[Source records]
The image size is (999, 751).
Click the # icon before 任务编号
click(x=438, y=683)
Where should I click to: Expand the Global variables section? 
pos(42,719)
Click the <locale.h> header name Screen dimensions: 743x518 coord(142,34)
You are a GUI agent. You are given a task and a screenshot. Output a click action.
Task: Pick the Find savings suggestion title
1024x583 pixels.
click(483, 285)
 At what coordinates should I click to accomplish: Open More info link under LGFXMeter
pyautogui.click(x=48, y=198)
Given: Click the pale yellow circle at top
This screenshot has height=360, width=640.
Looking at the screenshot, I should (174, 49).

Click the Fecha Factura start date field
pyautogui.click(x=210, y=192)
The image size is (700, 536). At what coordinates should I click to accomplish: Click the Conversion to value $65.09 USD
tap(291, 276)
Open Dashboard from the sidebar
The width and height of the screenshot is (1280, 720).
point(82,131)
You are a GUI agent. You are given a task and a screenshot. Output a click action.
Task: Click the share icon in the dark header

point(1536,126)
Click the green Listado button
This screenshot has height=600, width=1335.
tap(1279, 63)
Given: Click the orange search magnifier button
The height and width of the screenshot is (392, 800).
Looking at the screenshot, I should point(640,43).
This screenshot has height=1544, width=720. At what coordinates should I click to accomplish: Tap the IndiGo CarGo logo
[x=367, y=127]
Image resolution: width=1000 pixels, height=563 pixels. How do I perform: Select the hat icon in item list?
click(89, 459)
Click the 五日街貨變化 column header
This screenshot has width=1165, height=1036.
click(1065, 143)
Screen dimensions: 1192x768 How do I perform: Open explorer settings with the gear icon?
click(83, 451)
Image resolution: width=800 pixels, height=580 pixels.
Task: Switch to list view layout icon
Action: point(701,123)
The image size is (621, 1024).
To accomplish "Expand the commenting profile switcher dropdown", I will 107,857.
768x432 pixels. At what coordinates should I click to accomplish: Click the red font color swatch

**TASK GOAL**
Copy out each line of the data that has the word "button" in it.

**REPLY**
Click the green Listado button
Given: Click the orange search magnifier button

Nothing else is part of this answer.